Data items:

^^^^^^^^

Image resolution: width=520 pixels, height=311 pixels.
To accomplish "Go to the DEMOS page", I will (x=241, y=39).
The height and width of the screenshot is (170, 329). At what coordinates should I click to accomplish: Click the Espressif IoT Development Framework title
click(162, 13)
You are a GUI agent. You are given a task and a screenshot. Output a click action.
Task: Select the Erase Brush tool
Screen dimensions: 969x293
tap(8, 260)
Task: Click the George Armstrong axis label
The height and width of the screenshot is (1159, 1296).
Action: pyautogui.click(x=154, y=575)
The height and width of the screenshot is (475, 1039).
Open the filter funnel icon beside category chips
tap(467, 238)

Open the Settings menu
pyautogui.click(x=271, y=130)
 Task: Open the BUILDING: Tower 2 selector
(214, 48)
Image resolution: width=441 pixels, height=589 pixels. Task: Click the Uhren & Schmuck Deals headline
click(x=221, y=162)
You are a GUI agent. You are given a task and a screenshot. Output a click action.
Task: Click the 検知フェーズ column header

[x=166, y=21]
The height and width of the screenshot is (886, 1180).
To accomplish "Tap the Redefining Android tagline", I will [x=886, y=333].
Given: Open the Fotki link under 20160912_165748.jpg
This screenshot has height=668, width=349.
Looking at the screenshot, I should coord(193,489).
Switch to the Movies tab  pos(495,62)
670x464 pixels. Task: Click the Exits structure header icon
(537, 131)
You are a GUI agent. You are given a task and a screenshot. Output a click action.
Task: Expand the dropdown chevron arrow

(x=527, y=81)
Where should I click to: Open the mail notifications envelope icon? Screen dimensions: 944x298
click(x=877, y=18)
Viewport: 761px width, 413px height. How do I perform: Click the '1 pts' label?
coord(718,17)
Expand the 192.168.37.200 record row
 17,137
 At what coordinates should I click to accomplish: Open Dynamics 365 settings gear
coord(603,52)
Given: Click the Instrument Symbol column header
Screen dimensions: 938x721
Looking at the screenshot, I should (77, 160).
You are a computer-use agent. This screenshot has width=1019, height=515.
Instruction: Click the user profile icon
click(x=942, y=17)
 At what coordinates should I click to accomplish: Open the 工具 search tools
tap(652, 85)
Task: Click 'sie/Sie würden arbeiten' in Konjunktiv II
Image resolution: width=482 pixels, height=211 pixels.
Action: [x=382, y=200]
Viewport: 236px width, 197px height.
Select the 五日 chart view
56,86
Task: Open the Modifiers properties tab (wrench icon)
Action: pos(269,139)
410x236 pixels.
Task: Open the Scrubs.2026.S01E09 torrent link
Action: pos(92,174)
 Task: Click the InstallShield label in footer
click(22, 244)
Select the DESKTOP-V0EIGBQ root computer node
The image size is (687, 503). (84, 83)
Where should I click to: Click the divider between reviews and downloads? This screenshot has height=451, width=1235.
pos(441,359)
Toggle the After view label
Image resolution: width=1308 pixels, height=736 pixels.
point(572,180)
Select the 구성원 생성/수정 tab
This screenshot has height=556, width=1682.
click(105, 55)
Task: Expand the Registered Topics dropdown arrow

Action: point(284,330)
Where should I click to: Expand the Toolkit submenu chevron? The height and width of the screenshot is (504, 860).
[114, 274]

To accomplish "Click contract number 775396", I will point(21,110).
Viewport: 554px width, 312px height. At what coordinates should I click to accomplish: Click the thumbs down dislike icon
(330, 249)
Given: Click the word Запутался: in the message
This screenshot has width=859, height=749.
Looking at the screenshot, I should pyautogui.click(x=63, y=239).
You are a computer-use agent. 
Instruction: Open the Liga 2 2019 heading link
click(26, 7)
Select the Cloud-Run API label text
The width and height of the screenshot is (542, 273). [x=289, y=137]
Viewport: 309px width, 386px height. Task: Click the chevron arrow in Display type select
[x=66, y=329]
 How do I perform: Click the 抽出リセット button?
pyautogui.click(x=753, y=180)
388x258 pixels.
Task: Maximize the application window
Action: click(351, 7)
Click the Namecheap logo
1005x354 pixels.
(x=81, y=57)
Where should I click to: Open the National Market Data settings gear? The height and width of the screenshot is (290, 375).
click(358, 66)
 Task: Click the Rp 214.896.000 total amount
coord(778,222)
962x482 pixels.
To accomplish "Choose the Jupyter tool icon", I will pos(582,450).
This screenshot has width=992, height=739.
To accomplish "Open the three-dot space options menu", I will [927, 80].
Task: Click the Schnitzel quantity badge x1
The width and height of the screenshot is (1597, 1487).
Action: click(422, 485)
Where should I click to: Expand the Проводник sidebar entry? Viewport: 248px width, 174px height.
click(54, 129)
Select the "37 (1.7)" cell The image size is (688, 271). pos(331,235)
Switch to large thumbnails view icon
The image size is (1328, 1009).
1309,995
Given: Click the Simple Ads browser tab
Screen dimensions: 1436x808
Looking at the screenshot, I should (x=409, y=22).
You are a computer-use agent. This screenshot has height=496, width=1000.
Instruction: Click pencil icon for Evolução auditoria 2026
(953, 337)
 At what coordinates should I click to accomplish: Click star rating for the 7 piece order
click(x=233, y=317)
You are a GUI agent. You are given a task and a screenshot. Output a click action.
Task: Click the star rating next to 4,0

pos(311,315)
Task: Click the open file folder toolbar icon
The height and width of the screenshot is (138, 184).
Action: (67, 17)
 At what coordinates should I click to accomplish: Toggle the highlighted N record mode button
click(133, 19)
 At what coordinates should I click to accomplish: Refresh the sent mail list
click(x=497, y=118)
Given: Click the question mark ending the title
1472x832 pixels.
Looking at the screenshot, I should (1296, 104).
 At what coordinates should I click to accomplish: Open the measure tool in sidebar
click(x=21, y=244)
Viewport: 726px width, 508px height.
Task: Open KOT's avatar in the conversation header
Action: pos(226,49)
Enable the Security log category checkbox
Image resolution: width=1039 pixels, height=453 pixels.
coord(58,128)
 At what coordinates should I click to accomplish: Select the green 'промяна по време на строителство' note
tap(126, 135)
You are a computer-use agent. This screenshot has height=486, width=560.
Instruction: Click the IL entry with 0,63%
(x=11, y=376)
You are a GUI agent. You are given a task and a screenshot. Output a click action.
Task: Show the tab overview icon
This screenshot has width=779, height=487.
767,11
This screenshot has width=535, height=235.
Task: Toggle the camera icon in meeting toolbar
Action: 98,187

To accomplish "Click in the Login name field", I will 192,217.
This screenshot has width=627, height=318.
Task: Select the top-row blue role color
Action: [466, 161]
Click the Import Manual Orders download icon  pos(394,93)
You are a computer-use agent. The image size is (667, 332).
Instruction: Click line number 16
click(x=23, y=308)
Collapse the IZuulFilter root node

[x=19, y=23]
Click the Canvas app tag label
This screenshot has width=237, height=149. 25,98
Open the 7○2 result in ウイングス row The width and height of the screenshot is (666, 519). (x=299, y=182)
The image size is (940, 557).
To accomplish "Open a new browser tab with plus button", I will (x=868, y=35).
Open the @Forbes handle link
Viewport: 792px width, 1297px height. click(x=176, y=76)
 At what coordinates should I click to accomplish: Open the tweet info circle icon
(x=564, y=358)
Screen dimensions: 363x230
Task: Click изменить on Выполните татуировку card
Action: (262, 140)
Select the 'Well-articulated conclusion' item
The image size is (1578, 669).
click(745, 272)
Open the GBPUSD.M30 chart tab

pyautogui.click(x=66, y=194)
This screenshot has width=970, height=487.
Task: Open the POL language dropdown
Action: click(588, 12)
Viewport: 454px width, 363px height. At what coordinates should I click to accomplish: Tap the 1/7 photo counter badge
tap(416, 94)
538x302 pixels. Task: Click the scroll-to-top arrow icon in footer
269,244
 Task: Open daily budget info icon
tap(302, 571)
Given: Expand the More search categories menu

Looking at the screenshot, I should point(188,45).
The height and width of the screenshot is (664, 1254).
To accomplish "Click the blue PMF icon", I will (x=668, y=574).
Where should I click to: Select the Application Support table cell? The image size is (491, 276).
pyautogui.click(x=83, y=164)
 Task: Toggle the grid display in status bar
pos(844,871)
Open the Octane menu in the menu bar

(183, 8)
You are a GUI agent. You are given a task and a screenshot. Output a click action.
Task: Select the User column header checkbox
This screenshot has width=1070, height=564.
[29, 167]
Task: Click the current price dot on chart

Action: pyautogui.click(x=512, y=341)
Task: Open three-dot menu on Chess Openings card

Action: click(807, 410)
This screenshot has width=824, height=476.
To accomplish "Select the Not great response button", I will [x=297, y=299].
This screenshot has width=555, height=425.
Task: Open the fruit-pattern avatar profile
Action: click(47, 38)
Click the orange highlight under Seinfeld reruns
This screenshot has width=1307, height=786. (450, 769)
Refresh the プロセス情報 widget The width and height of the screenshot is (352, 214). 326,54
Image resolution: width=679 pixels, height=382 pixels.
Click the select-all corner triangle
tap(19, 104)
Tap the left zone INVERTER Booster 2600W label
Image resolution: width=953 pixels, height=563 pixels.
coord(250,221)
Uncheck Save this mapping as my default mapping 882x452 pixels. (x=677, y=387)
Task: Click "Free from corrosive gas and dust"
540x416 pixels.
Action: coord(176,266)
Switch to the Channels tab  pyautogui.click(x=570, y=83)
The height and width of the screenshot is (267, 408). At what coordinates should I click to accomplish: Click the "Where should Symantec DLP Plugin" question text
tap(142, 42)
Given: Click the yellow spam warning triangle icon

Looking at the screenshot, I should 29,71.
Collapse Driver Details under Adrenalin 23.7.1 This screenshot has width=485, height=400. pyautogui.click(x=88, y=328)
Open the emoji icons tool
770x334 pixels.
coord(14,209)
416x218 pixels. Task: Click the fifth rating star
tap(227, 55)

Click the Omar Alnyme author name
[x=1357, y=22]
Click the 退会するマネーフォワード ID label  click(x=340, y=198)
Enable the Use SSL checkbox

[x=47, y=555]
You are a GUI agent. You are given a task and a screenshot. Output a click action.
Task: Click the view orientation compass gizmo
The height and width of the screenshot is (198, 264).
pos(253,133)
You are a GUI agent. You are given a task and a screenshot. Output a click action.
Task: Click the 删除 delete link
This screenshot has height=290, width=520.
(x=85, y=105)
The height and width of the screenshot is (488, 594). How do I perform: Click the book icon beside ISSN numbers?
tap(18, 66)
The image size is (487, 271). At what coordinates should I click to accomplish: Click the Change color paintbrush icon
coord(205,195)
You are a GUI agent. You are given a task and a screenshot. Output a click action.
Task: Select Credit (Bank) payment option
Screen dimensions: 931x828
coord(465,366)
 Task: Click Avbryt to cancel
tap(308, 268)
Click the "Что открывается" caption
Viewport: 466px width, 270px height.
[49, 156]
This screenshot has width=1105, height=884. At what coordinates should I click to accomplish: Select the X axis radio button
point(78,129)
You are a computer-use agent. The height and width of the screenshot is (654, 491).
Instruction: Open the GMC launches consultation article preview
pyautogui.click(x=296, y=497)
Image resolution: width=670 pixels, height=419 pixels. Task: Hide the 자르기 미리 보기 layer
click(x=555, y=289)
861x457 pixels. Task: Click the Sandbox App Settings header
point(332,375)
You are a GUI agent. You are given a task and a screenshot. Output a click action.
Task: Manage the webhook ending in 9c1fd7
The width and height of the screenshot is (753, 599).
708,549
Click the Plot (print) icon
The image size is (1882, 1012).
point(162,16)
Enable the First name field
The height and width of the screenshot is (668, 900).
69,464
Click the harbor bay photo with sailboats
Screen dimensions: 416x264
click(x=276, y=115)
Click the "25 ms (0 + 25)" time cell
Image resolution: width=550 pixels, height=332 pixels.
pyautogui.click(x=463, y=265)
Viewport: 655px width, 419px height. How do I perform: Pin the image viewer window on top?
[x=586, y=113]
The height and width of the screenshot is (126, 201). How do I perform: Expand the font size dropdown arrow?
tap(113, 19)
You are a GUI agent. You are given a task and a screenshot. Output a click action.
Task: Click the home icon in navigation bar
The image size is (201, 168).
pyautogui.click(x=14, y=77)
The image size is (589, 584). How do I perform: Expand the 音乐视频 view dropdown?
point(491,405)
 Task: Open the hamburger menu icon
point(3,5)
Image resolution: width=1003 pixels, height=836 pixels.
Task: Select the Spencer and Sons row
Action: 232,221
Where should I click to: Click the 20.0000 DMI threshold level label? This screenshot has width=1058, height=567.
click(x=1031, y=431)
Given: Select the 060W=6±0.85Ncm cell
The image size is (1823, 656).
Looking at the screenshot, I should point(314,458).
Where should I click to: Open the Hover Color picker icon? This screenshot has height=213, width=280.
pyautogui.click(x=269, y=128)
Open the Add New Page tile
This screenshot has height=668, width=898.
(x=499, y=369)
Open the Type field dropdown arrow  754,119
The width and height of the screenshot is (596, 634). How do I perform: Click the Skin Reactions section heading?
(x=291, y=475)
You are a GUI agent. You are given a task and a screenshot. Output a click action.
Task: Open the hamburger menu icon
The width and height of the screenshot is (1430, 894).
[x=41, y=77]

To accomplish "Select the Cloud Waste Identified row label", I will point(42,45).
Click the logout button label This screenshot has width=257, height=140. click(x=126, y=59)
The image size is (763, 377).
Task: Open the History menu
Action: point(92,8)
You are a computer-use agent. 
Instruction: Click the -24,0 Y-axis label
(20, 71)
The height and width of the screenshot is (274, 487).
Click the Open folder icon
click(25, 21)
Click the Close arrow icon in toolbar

^^^^^^^^

- [Instructions to follow]: Please show all lines from the entries that contain the word "ending".

- [Written reply]:
Given: Click the question mark ending the title
Task: Manage the webhook ending in 9c1fd7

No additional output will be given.